Issue with DISTINCT in my mysql query

Question

Hello i am trying to make a website where i want a photo album.

Thing is that this site will have 2 tables, 1 table that stores name of photo album (TBLalbum) and a unique id for that album (id,albumname). The second table (TBLphotos) stores information about uploaded photos and to what album each photo belongs(albumid,photoname and some more columns). Now i want to list all album names which is not so hard to do, but also in same sql query i want it to show the first photo in each album.

I tried this:

SELECT DISTINCT albumid 
FROM TBLphotos INNER JOIN TBLalbum 
ON TBLalbum.id=TBLphotos.albumid

this does not give me the possibility to print out the column photoname

and if i include it like :

SELECT DISTINCT albumid,photoname 
FROM TBLphotos INNER JOIN TBLalbum 
ON TBLalbum.id=TBLphotos.albumid

then it doesn't get distinct on just albumid.

A bit hard for me to explain, but can anyone tell me how to solve this?

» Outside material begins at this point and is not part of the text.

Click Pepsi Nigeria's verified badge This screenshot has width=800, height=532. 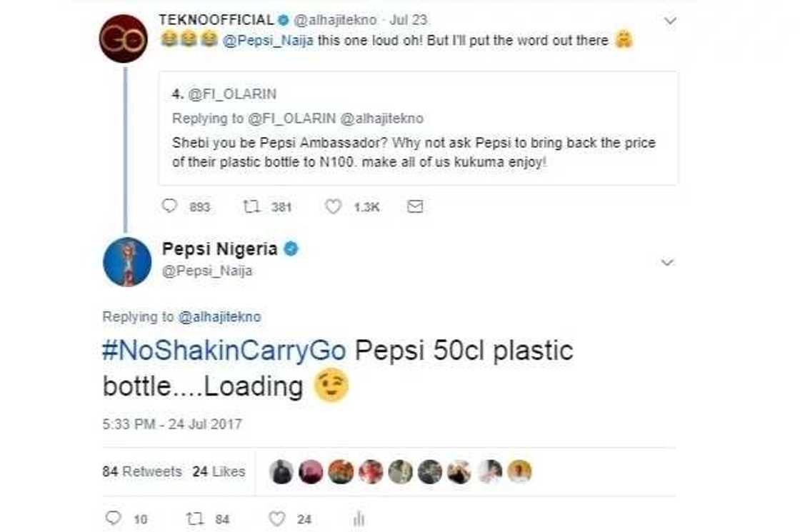pyautogui.click(x=291, y=250)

I tried this to:"SELECT DISTINCT TBLalbum.id,TBLalbum.namn FROM TBLalbum LEFT JOIN TBLphotos ON TBLphotos.albumid=TBLalbum.id" and this works but i allso want to print the column photoname from TBLphotos without making it repeat the album name. How? — Oskar Oskarsson, Mar 18 '15 at 16:39
Possible duplicate, see here http://stackoverflow.com/questions/2043259/sql-server-how-to-join-to-first-row — nobody, Mar 18 '15 at 18:06
What do you want it to output in the `TBLalbum.id` column when there is more than one `TBLphotos.photoname`? If you just want it to show the album's id once and then any repeated rows would be null, then that is not something that you do in a database. That is something you will need to do in your presentation end like PHP, or wherever you are consuming the resultset. — JNevill, Mar 18 '15 at 18:06
There is no such thing like `DISTINCT` on a single column. What values do you expect to get on the other columns? — axiac, Mar 18 '15 at 18:10

Paul Griffin · Answer 1 · 2015-03-18T18:49:23.607

1

Try:

SELECT
  a.albumid,
  a.albumname,
  (SELECT photoname FROM TBLphotos p WHERE p.albumid = a.id LIMIT 1) AS photoname
FROM TBLalbum a

The subquery limits the result set for each album to just one record with the LIMIT clause. If you want a specific record from TBLphotos, you can amend the subquery to put things in a certain order or do whatever you need to do.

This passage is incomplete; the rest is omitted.